From the recording Warm Heart Pastry (Cover)
Mike Heron’s “Warm Heart Pastry” was never destined to sit quietly beside the acoustic mysticism most listeners associate with The Incredible String Band. Heron emerged from one of the most fascinating and adventurous groups of the late 1960s — psychedelic folkies whose eccentric blend of British folk traditions, Eastern instrumentation, surreal lyricism, and spiritual experimentation created a sound unlike virtually anything else of the era. But by the time Heron released his first solo album, Smiling Men with Bad Reputations, he was clearly eager to stretch beyond pastoral mysticism into something louder, rougher, and far more electric.
“Warm Heart Pastry” became one of the clearest examples of that leap. Legend has it that the presence of backing musicians from The Who only accelerated the transformation. The song crashes forward with swaggering confidence, sounding less like incense-filled folk reverie and more like a manic kitchen-floor rave-up fueled by blues riffs, grease, sweat, and pure rock-and-roll absurdity.
Media Line Road wisely leans into that chaos rather than trying to modernize or sanitize it. Their cover embraces the song’s inherent weirdness while adding a heavier blues undercurrent that gives the performance added grit and muscle. The guitars grind with a loose barroom confidence, while the rhythm section pushes the track forward with a dirty, almost Stones-like swagger. Yet despite the tougher edge, the performance preserves the song’s eccentric humor and carnival atmosphere.

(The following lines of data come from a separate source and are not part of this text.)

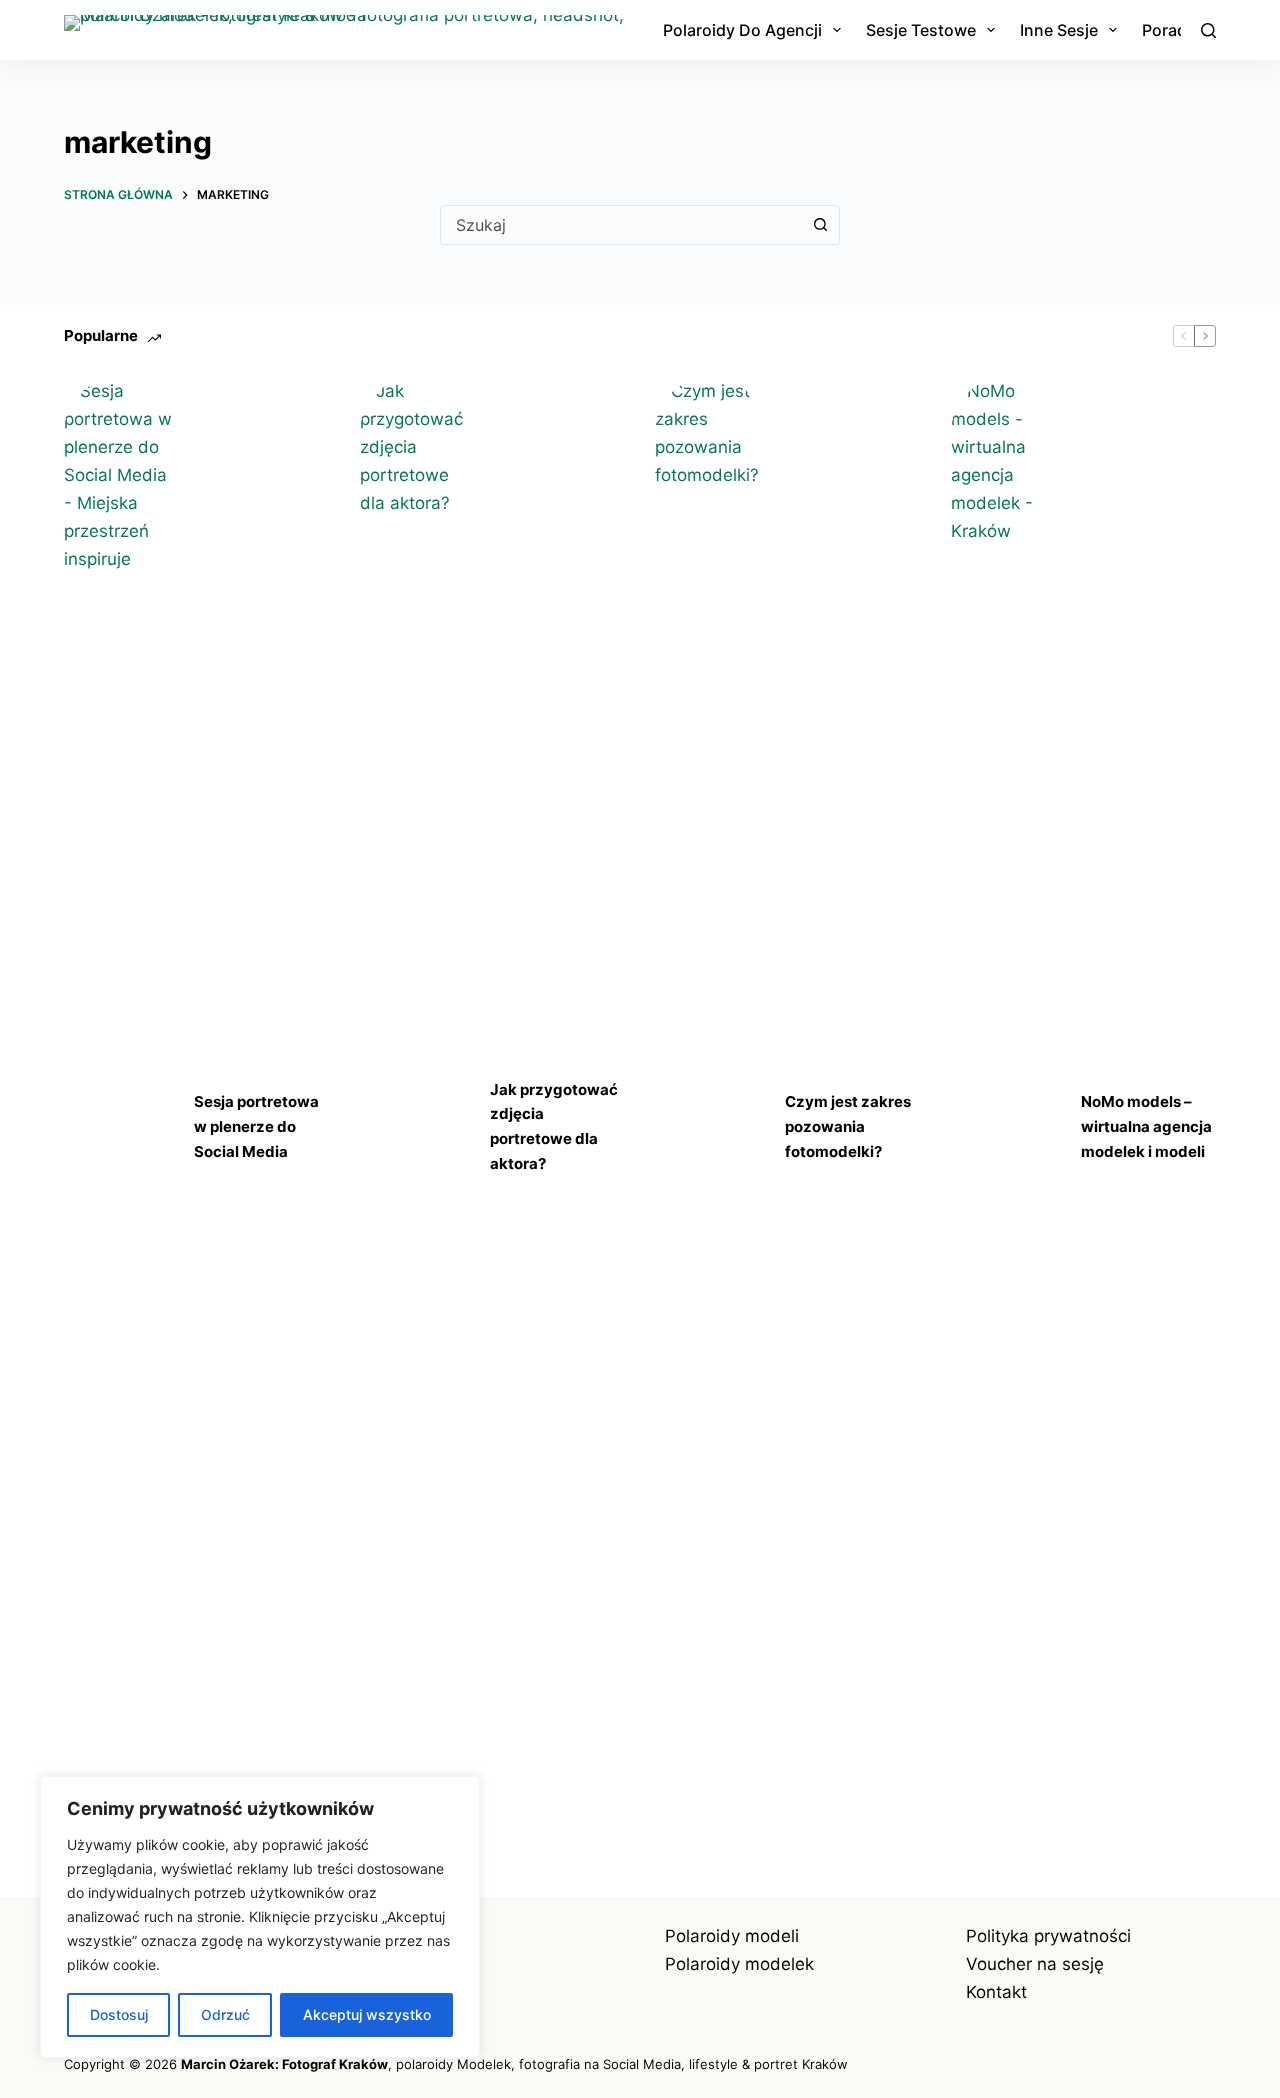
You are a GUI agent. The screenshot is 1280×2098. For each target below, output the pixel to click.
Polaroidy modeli (732, 1936)
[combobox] (621, 225)
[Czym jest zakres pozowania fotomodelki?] (710, 1127)
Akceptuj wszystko (367, 2014)
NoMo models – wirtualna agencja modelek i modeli (1146, 1126)
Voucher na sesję (1035, 1964)
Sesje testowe (921, 30)
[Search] (1208, 30)
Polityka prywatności (1048, 1936)
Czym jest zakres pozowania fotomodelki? (848, 1126)
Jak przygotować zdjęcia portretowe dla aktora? (554, 1126)
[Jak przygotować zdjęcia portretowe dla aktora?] (415, 1127)
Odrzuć (225, 2014)
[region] (260, 1917)
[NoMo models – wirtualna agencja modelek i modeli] (1006, 1127)
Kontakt (996, 1992)
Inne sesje (1059, 30)
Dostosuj (119, 2014)
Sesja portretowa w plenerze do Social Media (256, 1126)
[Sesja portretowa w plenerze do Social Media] (119, 1127)
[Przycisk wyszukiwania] (820, 225)
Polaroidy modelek (739, 1964)
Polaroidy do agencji (742, 30)
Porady (1169, 30)
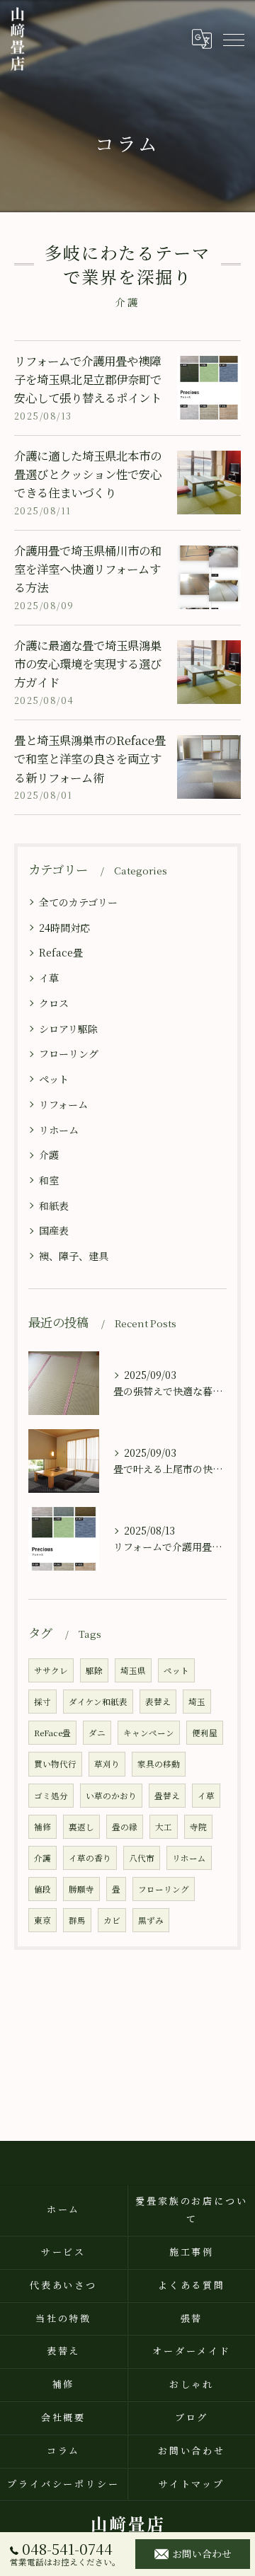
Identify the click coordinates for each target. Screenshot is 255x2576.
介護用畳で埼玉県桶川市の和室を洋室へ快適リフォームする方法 (88, 569)
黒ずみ (151, 1920)
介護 (49, 1155)
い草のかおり (111, 1795)
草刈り (107, 1763)
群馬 (77, 1920)
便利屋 (204, 1732)
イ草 (49, 978)
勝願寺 (81, 1889)
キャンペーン (148, 1732)
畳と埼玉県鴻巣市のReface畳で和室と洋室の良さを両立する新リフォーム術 (90, 759)
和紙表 (54, 1206)
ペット (54, 1079)
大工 (163, 1826)
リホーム (59, 1130)
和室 (49, 1180)
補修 (42, 1826)
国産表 (54, 1230)
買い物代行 (55, 1763)
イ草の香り (90, 1858)
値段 (42, 1889)
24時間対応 (64, 927)
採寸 (42, 1701)
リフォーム (63, 1104)
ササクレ (51, 1670)
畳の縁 (124, 1826)
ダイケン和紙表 (98, 1701)
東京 (42, 1920)
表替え (158, 1701)
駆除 (94, 1670)
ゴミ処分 (51, 1795)
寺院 (198, 1826)
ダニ (97, 1732)
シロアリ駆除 (68, 1029)
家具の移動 (158, 1763)
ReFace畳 (52, 1732)
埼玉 (196, 1701)
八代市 (141, 1858)
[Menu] (233, 38)
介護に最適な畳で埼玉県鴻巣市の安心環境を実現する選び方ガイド (88, 664)
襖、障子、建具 (73, 1256)
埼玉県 (133, 1670)
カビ (111, 1920)
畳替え (167, 1795)
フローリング (68, 1053)
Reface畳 (61, 952)
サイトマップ (192, 2483)
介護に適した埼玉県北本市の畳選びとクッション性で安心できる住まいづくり (88, 474)
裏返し (81, 1826)
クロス (54, 1003)
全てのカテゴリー (78, 902)
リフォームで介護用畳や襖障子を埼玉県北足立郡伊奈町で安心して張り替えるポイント (88, 379)
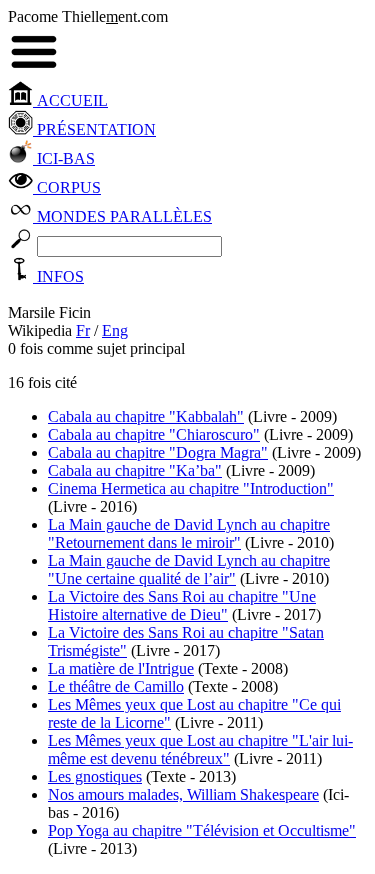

What makes this interpretation work so well is that Media Line Road understands the delicate balancing act at the center of Heron’s writing. “Warm Heart Pastry” is ridiculous and clever at the same time — a playful collision of surreal imagery, pub-rock energy, and counterculture experimentation. The band never overplays the joke. Instead, they attack the material with genuine affection, allowing the bizarre lyrics and tumbling energy to unfold naturally.
Vocally, the cover carries a lived-in warmth that fits the song’s flour-covered madness. Rather than imitate Heron’s original phrasing, Media Line Road reshapes the tune into something earthier and bluesier, giving the track a late-night jam-session quality. The result feels less like a museum-piece revival and more like a forgotten underground rock song rediscovered in a smoke-filled club decades later.
In many ways, the cover highlights something often overlooked about Mike Heron himself: beneath the mystical folk reputation was a songwriter who clearly loved the unruly power of rock music. Media Line Road taps directly into that spirit, delivering a version of “Warm Heart Pastry” that is messy, joyful, eccentric, and gloriously alive.